Effect on motor neuron survival in mutant SOD1 (G93A) transgenic mice by Bcl-2 expression using retrograde axonal transport of adenoviral vectors

Abstract

We investigated the effect of exogenous Bcl-2 on motor neurons in transgenic mice expressing human Cu/Zn superoxide dismutase with a G93A mutation (G93A mice), using adenoviral vectors with a cassette for Bcl-2 (AxCALNLBcl-2) and Cre recombinase (AxCANCre) to express Bcl-2 by Cre-loxP recombination. We were able to detect Bcl-2 in the hypoglossal nuclei of G93A mice for at least 8 weeks after inoculation with AxCALNLBcl-2 followed by inoculation with AxCANCre into the tongue of 10-week-old G93A mice.

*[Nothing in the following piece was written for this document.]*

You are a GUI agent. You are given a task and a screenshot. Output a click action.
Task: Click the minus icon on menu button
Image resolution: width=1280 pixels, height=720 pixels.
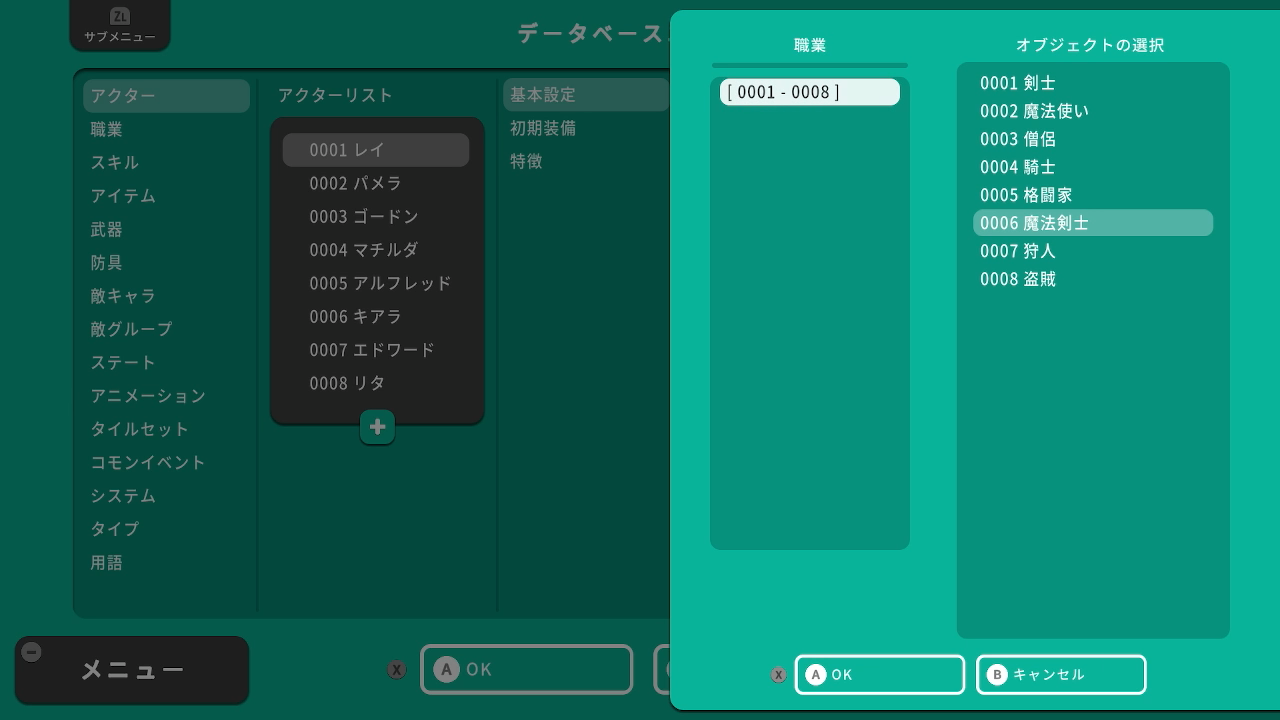tap(32, 652)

We examined the morphological changes of motor neurons in the hypoglossal nuclei of each mouse at 25 weeks of age, at which time the G93A mice manifested signs of neural degeneration. We found that the number of motor neurons was significantly higher in the G93A mice with both vectors than in those with AxCALNLBcl-2 alone or without inoculation. Further, we observed an obvious reduction of vacuole formations and reactive astrocytes in and around the hypoglossal nuclei of G93A mice with both vectors. These results suggest that expression of Bcl-2 introduced by our system has a protective effect on degeneration of motor neurons in G93A mice.